"Tell them to hurry, I'm going to die," it's been four years this week since our eldest grandchild said those words... her last words.
Somewhere along the road of life I think it's written that parents aren't suppose to bury their children. It's meant for the grandparents to go first because we've had our time in the sun. Our time to live a life filled with happy memories and opportunities or regrets and disappointments. Our chance to live a life that was either a glass half full or half empty.
I guess that road sign was missing on the day Kayla Marie Christian was called to come home.
Kayla was our first grandchild and from the moment she popped her head into this world, you knew this healthy and perfectly beautiful baby girl had a purpose. Reflecting back now I can see that Kayla's purpose changed over the course of her sixteen years.
As a newborn, I think Kayla was sent to help center her young mother. A young mother that needed to feel the unconditional and never ending love, warmth and joy a baby can bring to life. A mother who willingly took her responsibility to heart and changed to become a focused and dedicated parent, all the while learning from her mistakes and building upon her accomplishments. A woman that would take that collective experience of being a young single parent and build a career by helping hundreds of teenage girls attain their GEDs and become better parents.

[Pixel coordinate grounding data]
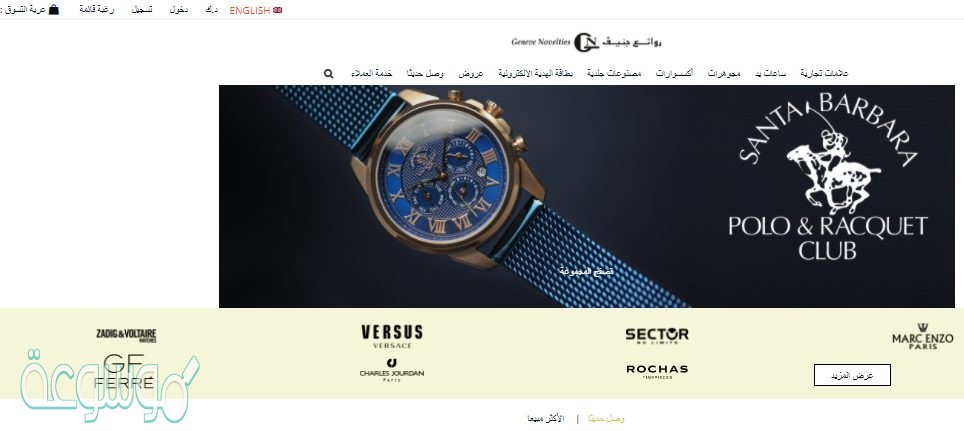The width and height of the screenshot is (964, 431).
Task: Click the Zadig & Voltaire brand logo
Action: tap(126, 335)
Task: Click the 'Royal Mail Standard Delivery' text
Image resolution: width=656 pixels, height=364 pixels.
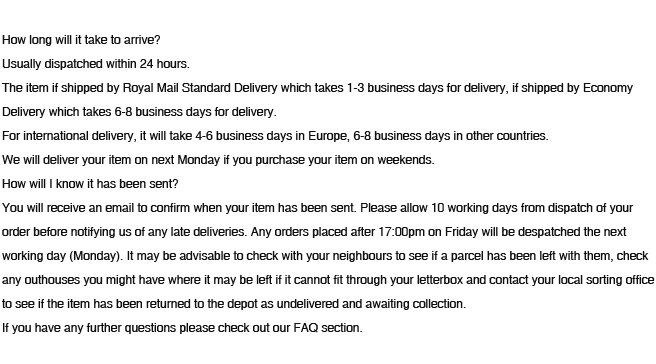Action: click(x=200, y=88)
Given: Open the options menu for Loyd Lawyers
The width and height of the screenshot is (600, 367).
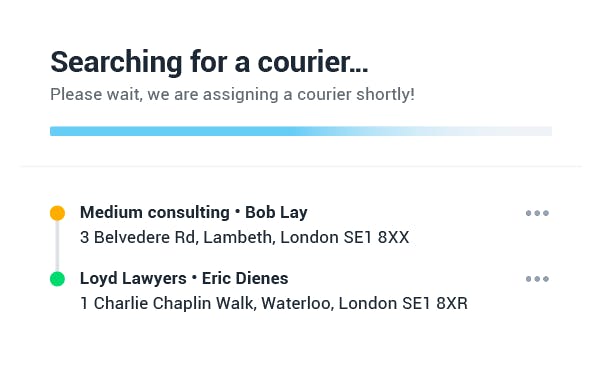Looking at the screenshot, I should point(537,279).
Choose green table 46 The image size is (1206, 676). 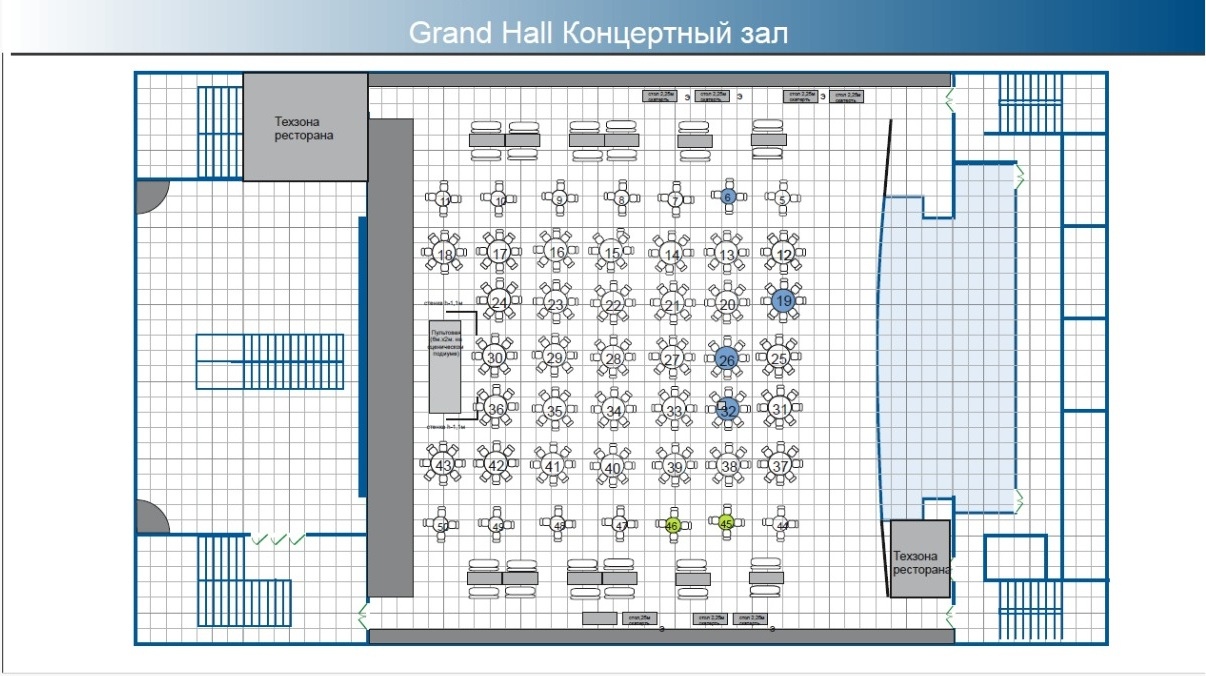[x=672, y=525]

# Exercise
Copy out the full passage about Kayla from above, word for word, with nothing changed.

# Answer
"Tell them to hurry, I'm going to die," it's been four years this week since our eldest grandchild said those words... her last words.
Somewhere along the road of life I think it's written that parents aren't suppose to bury their children. It's meant for the grandparents to go first because we've had our time in the sun. Our time to live a life filled with happy memories and opportunities or regrets and disappointments. Our chance to live a life that was either a glass half full or half empty.
I guess that road sign was missing on the day Kayla Marie Christian was called to come home.
Kayla was our first grandchild and from the moment she popped her head into this world, you knew this healthy and perfectly beautiful baby girl had a purpose. Reflecting back now I can see that Kayla's purpose changed over the course of her sixteen years.
As a newborn, I think Kayla was sent to help center her young mother. A young mother that needed to feel the unconditional and never ending love, warmth and joy a baby can bring to life. A mother who willingly took her responsibility to heart and changed to become a focused and dedicated parent, all the while learning from her mistakes and building upon her accomplishments. A woman that would take that collective experience of being a young single parent and build a career by helping hundreds of teenage girls attain their GEDs and become better parents.